Working towards a diverse future in photojournalism
Representation is one of the most important influences that can either inspire or discourage young people from pursuing a certain career.
According, to Career Explorer, Latinos only make up about 10% of professional photographers, while White photographers make up the biggest population, at 59%.
The lack of diversity can be disheartening. But it can also be a source of motivation. The absence of relatability can push Latino photographers to work hard to be the building blocks in increasing diversity in the field.
The 100th National Geographic Photo Camp was held at the Philadelphia Inquirer the week of July 22 - 26 with the goal of beginning to combat the underrepresentation of many Latino photographers and other photographers of color. The week-long camp focused on teaching students about photography, encouraging them to explore the world around them and to inspiring them to share their own stories through their lens.

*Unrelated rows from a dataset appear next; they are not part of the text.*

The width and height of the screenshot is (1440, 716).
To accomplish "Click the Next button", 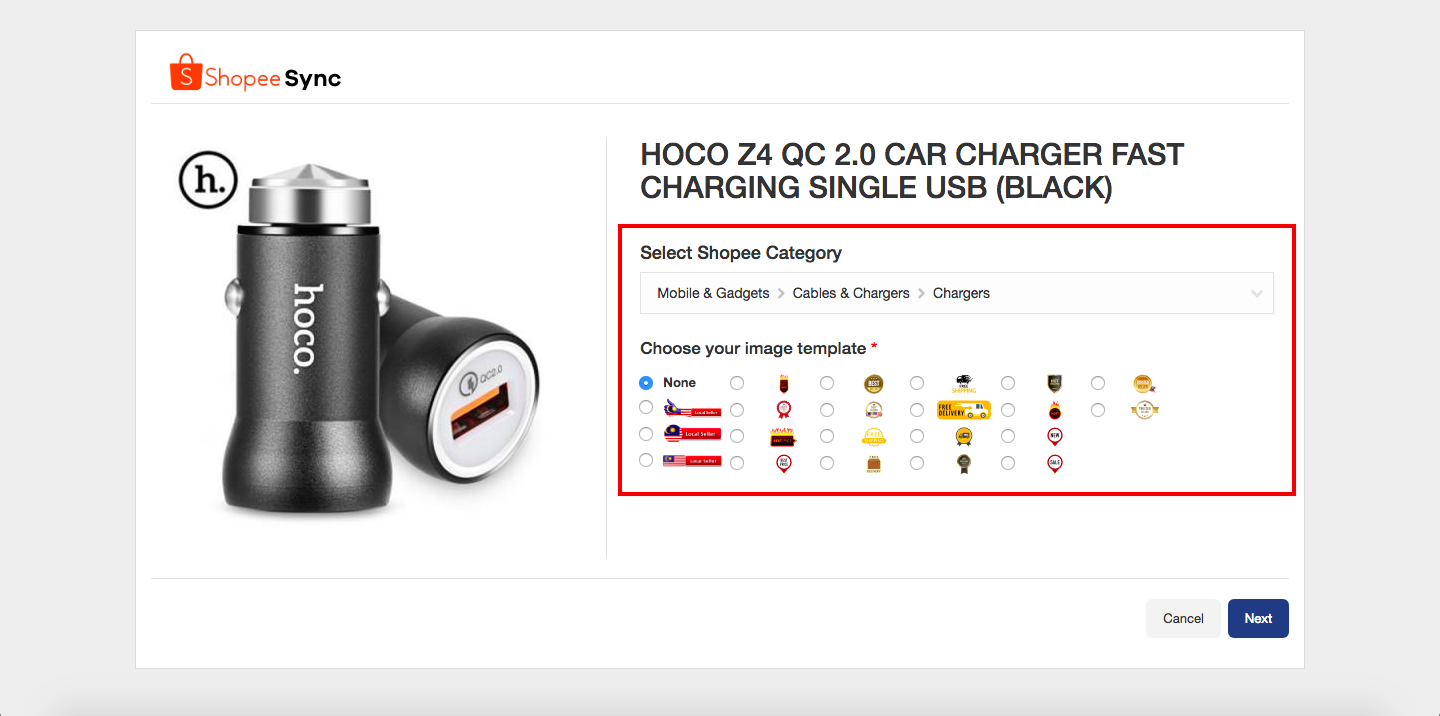I will 1258,618.
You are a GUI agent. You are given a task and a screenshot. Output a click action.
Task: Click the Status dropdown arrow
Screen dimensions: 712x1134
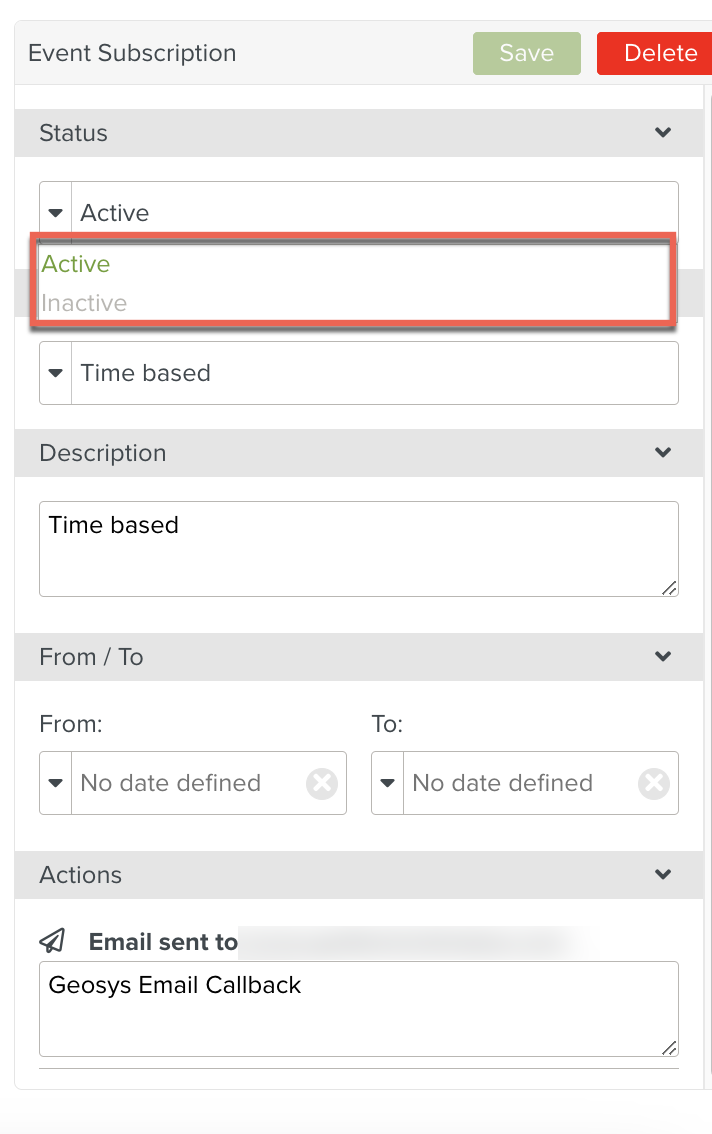click(56, 213)
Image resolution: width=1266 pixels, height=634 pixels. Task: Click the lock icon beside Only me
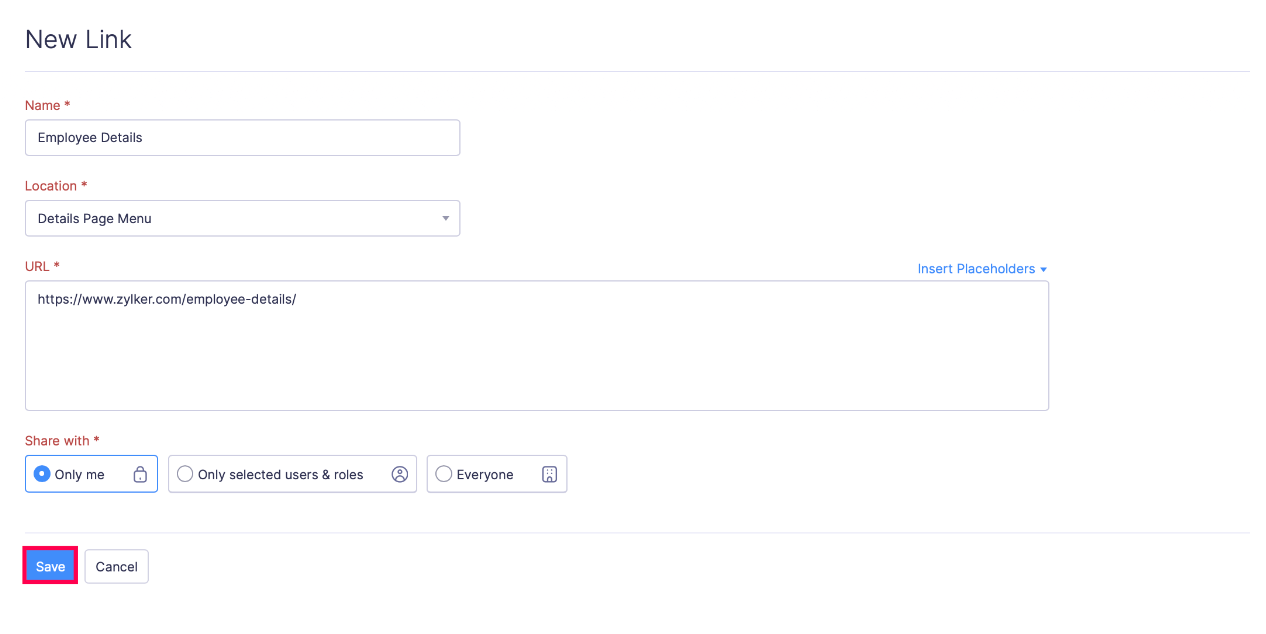141,473
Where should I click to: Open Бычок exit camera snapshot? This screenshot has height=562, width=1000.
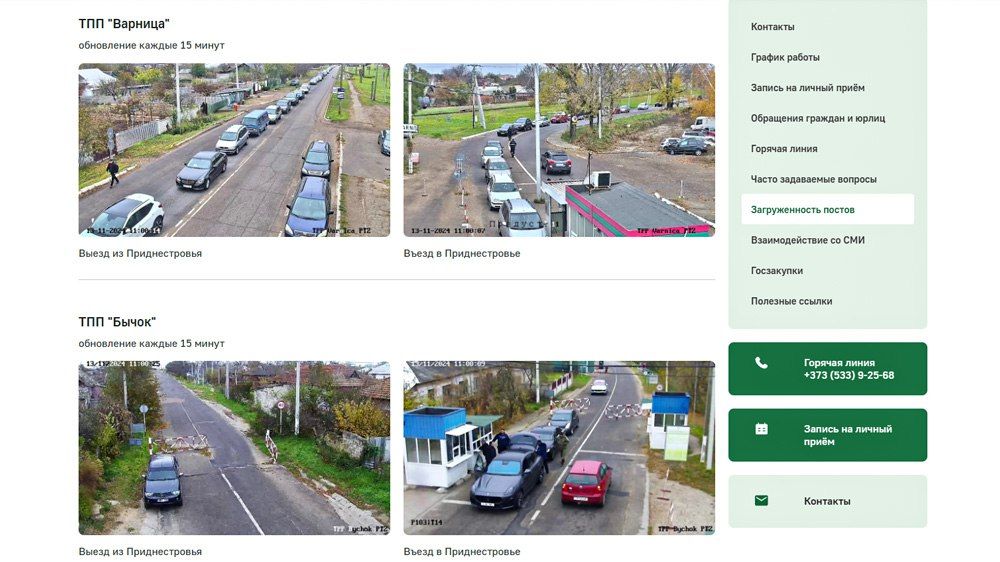234,448
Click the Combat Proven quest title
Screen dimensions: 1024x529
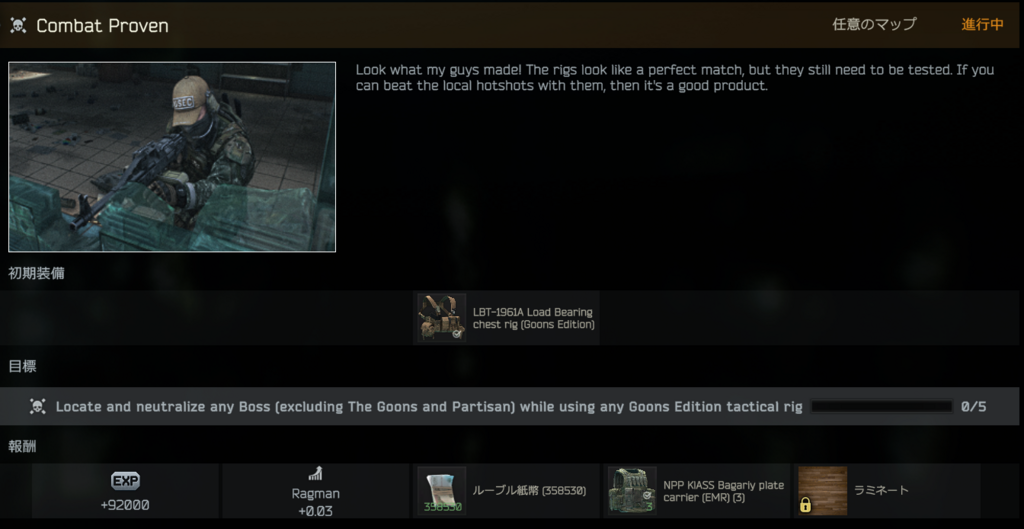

The camp was made up of a total of eight students from around Philadelphia and Camden, NJ. Six out of eight students were Latino, including this reporter.
Kelvin Nuñez, a rising senior at Bishop Shanahan High School, took part in the photo camp. His interest in photography came from wanting to tell stories.

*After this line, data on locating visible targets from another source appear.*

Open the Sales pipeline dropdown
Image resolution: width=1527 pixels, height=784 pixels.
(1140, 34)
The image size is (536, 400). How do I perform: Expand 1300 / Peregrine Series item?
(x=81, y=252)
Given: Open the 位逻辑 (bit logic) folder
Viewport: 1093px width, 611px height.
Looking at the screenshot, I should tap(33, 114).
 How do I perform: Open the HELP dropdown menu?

“I am a multidimensional storyteller. I love telling stories that matter in a sense that they have the ability to move our souls,” he said.
Nuñez understands the importance of diversity.

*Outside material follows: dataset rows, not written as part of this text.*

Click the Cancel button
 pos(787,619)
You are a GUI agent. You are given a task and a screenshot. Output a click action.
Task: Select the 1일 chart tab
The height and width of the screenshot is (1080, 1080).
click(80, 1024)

“It is immensely important that photographers of color be about. They can inspire other minorities and provide mentorship to others. Photographers of color are a need in our world,” the student said.
World Population Review states that by 2050 the population will have changed drastically from the demographics of the early 2020s: “47% of the population will be non-Hispanic Whites, 29% will be Hispanics, and 5% of the population will be of Asian descent. The black population will remain approximately the same in number from 2005, during which it made up 13% of the population.”
Times are changing and so should the increase of photographers of color. Diversity must rise and achieve what many see as impossible. Nuñez further explained, “Representation matters because we need to show children that you can become anything in this world.”
Nuñez stated that his experience in the camp gave him confidence to inspire others, to be an example that “people of color should never be underestimated or limited.”
As young people like Nuñez struggle to find role models that look like them, they find solace knowing that soon they will be the ones to inspire others.